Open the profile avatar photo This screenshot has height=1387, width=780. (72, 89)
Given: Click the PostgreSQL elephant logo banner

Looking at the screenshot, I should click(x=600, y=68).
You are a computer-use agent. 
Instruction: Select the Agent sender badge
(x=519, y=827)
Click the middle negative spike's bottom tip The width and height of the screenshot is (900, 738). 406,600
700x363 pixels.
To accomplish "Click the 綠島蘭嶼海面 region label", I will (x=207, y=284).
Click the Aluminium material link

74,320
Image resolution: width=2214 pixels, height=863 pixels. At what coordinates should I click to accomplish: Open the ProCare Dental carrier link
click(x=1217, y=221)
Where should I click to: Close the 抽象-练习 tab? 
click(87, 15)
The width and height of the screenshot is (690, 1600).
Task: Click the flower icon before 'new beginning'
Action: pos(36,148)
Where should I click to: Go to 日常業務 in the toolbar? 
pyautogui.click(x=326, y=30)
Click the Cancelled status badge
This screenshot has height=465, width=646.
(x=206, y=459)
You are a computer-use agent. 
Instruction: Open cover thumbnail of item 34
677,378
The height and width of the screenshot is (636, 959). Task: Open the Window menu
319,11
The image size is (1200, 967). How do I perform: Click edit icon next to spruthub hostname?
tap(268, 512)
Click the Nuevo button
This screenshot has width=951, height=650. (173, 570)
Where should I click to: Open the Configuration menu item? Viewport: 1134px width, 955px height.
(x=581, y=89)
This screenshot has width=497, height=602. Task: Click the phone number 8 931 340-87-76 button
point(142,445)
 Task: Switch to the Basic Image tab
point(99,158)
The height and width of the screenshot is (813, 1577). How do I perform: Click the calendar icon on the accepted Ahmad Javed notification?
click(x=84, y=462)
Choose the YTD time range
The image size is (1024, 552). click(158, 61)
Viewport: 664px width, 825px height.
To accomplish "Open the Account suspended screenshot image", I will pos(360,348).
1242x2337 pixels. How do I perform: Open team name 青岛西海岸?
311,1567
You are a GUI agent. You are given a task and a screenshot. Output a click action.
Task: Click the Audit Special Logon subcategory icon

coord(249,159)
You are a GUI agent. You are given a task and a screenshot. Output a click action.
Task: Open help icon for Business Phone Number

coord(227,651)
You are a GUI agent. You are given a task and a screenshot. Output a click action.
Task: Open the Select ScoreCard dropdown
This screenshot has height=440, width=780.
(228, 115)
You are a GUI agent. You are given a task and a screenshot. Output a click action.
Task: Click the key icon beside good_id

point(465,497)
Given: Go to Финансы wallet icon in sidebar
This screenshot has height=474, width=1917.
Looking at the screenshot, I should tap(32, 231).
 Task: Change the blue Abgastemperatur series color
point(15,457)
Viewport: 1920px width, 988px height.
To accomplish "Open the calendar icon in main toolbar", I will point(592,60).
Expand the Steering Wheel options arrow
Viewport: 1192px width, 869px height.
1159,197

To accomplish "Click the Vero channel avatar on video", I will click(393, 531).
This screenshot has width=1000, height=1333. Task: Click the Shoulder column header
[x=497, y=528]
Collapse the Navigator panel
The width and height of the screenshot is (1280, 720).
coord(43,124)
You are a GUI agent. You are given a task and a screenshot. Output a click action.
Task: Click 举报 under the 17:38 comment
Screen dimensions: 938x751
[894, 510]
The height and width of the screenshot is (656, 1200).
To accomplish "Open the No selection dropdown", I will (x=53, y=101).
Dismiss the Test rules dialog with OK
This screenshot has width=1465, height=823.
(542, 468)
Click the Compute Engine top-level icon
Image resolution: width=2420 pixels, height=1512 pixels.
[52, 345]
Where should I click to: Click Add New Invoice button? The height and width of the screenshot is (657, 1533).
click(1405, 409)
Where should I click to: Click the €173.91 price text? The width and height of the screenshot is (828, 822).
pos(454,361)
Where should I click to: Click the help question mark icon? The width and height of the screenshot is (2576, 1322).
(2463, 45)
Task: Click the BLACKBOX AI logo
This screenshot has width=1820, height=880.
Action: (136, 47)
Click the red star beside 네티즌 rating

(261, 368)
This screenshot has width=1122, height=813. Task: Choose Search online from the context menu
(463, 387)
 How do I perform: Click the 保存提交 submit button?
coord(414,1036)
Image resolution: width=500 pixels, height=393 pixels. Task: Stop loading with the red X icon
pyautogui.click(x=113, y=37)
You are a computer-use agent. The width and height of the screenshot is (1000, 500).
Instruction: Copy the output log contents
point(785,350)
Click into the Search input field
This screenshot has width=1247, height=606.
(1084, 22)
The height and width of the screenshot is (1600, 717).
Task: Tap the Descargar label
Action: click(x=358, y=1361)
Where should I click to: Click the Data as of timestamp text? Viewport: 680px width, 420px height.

-- ACTIVITY --
Return the span of lines in the data above that opens at the line with "Task: Switch to the Basic Image tab" and closes at the line with "Viewport: 664px width, 825px height.", exactly, ends included, nothing else.

-- REPLY --
 Task: Switch to the Basic Image tab
point(99,158)
The height and width of the screenshot is (813, 1577). How do I perform: Click the calendar icon on the accepted Ahmad Javed notification?
click(x=84, y=462)
Choose the YTD time range
The image size is (1024, 552). click(158, 61)
Viewport: 664px width, 825px height.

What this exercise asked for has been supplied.